Ahmad Muzani mengatakan kepengurusan ini diumumkan setelah disahkan oleh Kementerian Hukum dan HAM.

Menurut dia, dalam penyusunan kepengurusan partai, Prabowo telah memperhatikan pandangan, nasihat, dan pemikiran dari masyarakat. Namun tidak semua usulan bisa ditampung.

Nah, untuk jajaran waketum yang jumlahnya 12 orang, nama Arief tidak ada lagi. Sebelumnya Ketua Umum Federasi Serikat Pekerja (FSP) BUMN Bersatu itu menjabat waketum yang membidangi buruh, tani dan nelayan.

Saat dihubungi JPNN.com, Minggu (20/9/2020), Arief di seberang telepon terdengar santai menanggapi posisinya yang sudah tidak lagi masuk jajaran elite Partai Gerindra.

"Ya pergantian sama yang muda-muda. Kan banyak juga yang sudah tidak menjabat kan. Bukan saya saja," jawab Arief.
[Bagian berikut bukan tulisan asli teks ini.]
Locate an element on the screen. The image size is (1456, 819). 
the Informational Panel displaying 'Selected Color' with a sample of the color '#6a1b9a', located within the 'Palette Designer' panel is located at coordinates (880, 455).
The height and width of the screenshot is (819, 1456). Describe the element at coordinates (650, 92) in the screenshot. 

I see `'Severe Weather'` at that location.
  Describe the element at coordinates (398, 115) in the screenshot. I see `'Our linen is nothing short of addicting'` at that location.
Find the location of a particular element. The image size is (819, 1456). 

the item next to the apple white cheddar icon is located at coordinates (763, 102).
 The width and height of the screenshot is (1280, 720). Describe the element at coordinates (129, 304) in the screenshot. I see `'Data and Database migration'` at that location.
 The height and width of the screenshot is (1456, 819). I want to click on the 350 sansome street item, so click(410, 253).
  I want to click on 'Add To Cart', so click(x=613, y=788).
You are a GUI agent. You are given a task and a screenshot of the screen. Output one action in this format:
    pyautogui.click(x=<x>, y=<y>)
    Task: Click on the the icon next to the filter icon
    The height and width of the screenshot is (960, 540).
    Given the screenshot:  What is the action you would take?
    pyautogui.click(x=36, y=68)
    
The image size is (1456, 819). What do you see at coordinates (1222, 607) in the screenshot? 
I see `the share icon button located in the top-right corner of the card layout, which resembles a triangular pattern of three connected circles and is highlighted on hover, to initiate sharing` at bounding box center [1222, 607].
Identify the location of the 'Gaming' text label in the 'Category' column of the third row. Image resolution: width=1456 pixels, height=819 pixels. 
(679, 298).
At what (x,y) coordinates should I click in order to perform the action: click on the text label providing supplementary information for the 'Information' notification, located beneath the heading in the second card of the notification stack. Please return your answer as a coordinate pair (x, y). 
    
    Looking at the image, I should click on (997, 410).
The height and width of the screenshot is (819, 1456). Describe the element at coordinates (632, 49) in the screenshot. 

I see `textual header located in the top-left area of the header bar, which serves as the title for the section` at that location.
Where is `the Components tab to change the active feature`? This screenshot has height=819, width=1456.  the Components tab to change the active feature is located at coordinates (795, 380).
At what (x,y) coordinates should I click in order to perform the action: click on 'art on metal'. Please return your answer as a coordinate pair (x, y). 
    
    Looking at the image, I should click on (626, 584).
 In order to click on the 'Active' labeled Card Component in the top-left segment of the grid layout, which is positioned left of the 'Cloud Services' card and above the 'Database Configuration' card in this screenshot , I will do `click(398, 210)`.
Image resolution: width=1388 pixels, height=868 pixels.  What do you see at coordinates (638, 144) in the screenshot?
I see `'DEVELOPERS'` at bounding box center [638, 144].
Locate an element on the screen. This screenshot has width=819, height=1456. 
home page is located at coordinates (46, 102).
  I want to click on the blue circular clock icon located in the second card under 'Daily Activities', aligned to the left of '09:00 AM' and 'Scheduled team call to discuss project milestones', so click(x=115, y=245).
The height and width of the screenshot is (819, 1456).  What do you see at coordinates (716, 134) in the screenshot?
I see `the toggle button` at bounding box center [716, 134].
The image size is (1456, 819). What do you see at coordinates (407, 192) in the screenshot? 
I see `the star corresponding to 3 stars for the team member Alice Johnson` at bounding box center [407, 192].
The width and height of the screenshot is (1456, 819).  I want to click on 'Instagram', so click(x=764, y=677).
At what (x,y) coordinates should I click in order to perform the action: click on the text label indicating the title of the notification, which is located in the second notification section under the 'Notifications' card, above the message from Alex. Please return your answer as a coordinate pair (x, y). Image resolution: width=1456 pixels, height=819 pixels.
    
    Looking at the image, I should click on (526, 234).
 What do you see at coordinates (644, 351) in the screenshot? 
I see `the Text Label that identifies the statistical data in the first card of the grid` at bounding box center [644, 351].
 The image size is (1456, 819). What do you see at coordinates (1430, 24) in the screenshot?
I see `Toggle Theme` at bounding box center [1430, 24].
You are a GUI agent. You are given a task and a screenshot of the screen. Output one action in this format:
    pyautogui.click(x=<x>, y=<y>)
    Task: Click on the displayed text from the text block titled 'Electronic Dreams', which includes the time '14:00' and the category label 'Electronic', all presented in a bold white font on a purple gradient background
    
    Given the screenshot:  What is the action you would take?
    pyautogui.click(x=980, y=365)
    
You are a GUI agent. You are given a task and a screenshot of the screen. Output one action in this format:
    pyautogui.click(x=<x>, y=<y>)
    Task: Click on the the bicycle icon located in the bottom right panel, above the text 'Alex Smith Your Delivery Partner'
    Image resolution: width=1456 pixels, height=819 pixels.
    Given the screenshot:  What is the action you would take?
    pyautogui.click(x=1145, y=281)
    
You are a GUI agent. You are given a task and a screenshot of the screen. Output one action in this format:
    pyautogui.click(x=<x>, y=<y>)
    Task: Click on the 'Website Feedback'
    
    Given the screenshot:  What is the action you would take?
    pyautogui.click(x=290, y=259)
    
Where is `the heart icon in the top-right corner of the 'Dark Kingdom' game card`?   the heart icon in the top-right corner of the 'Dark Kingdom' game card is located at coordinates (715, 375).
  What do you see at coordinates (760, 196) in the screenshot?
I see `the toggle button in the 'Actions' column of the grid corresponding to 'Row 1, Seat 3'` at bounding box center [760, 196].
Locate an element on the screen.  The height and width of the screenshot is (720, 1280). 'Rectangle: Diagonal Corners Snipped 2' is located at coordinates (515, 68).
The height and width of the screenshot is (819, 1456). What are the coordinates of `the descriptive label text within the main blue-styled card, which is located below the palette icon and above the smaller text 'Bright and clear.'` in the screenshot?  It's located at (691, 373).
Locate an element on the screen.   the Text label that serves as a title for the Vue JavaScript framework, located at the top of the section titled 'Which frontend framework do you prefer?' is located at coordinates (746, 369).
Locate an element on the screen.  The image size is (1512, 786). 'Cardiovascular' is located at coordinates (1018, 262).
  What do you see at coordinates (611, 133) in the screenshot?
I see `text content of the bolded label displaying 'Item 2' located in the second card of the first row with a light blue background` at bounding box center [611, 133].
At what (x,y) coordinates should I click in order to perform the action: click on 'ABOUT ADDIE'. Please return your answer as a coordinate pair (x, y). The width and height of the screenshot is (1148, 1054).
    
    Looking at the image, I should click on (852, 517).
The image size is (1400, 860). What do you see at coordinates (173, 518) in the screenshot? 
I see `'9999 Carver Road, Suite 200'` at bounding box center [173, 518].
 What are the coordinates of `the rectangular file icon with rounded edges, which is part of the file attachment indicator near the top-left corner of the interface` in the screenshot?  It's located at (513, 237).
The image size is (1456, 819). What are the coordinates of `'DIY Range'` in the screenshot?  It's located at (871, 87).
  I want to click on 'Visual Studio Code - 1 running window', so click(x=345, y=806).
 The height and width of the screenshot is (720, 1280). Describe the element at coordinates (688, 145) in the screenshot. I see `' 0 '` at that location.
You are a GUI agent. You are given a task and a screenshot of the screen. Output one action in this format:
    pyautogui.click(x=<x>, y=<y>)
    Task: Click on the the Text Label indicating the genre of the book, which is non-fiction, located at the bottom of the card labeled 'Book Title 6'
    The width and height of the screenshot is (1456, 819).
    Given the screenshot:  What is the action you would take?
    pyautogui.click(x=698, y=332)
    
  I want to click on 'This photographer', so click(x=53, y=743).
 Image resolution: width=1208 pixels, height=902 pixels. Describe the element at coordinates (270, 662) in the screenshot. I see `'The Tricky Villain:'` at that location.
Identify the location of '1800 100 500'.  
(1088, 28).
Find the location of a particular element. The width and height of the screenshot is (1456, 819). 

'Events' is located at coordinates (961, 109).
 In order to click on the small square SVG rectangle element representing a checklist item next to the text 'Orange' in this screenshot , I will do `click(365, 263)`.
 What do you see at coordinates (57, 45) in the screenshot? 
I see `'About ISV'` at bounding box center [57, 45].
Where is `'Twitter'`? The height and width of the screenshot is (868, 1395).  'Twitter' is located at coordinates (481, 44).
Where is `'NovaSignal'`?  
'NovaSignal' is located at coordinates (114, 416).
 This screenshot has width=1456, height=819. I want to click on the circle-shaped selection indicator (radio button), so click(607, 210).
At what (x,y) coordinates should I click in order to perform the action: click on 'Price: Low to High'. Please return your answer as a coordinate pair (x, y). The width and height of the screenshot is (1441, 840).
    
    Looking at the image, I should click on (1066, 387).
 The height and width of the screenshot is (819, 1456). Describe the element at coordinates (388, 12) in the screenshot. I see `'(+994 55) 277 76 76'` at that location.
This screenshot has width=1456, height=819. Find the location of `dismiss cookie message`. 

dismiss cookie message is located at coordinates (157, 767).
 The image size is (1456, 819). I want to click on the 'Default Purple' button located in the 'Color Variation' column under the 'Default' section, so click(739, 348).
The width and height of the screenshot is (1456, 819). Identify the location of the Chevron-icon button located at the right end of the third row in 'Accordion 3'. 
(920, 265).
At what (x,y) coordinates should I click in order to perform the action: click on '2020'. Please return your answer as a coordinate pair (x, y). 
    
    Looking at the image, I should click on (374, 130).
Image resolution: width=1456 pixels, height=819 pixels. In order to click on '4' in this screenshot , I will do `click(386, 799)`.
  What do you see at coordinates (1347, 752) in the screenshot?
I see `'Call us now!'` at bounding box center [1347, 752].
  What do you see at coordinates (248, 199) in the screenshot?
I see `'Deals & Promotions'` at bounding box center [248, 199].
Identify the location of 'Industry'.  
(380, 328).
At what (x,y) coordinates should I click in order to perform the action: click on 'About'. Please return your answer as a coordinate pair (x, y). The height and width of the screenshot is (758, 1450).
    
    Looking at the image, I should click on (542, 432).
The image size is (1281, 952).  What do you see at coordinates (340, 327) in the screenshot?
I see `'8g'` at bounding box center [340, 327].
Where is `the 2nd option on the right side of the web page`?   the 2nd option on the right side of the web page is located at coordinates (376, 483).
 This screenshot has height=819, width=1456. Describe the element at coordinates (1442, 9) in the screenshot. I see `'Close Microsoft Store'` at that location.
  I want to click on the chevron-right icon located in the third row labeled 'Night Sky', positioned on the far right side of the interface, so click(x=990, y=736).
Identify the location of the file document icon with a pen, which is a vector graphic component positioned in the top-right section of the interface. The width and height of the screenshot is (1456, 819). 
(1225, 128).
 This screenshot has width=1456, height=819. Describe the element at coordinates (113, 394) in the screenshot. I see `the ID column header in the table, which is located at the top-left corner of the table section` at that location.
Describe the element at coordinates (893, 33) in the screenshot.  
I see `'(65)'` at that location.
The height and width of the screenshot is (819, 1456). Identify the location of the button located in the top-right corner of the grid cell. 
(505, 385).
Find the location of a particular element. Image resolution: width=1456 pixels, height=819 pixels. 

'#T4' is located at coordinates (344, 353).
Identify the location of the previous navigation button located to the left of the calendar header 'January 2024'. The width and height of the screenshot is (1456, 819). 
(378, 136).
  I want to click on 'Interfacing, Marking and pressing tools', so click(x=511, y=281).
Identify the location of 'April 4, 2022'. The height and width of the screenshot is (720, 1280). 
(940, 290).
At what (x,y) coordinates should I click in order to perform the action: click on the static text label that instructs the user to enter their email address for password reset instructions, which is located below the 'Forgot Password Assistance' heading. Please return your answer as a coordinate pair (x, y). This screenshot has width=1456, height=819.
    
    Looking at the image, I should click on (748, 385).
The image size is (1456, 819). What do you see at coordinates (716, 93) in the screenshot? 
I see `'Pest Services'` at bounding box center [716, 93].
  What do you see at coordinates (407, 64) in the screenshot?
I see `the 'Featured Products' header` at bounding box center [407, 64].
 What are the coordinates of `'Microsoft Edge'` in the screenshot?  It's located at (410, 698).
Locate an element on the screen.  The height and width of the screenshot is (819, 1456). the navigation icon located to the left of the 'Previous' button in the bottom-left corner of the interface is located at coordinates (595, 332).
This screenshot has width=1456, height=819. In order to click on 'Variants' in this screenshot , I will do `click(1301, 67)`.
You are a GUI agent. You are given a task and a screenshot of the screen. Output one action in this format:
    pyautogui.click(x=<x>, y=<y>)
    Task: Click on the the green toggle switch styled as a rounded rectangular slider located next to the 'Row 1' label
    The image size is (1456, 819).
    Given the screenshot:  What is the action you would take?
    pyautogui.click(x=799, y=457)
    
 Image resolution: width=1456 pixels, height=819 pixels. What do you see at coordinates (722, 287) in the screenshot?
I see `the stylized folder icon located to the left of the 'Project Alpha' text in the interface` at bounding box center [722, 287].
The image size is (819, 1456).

Berikut perbincangan dengan Arief Poyuono mengenai hilangnya nama dia di kepengurusan partai yang dipimpin Prabowo Subianto.

-Nama anda tidak masuk jajaran waketum Gerindra lagi. Terdepak. Kenapa?

Ya pergantian sama yang muda-muda. Kan banyak juga yang sudah tidak menjabat kan. Bukan saya saja.

Bukan karena ada sesuatu di internal?
Bukan .

Waktu penyusunan kepengurusan diajak bicara sama Prabowo?
Wong KLB saja saya enggak diundang. Waktu Kongres Luar Biasa saja saya enggak diundang.

Berarti ada masalah internal?
Enggak ada.

Apa karena terlalu vokal?
Enggak juga. Yang pasti ada sesuatu perbedaan jalan. Antara saya, ya kan, dengan Prabowo lah. Cara berjuangnya Gerindra.
Yang kedua kan saya pernah ngomong 2017, kalau Prabowo gagal jadi presiden, saya sudah enggak mau ngurus Gerindra lagi.

Pernah ya? Kapan itu?
Pernah. Yang saya mengatakan Jokowi itu kawan, Prabowo itu ketua umum saya. Kali ini di 2019 kalau kalah, saya tidak akan mengurus Gerindra lagi.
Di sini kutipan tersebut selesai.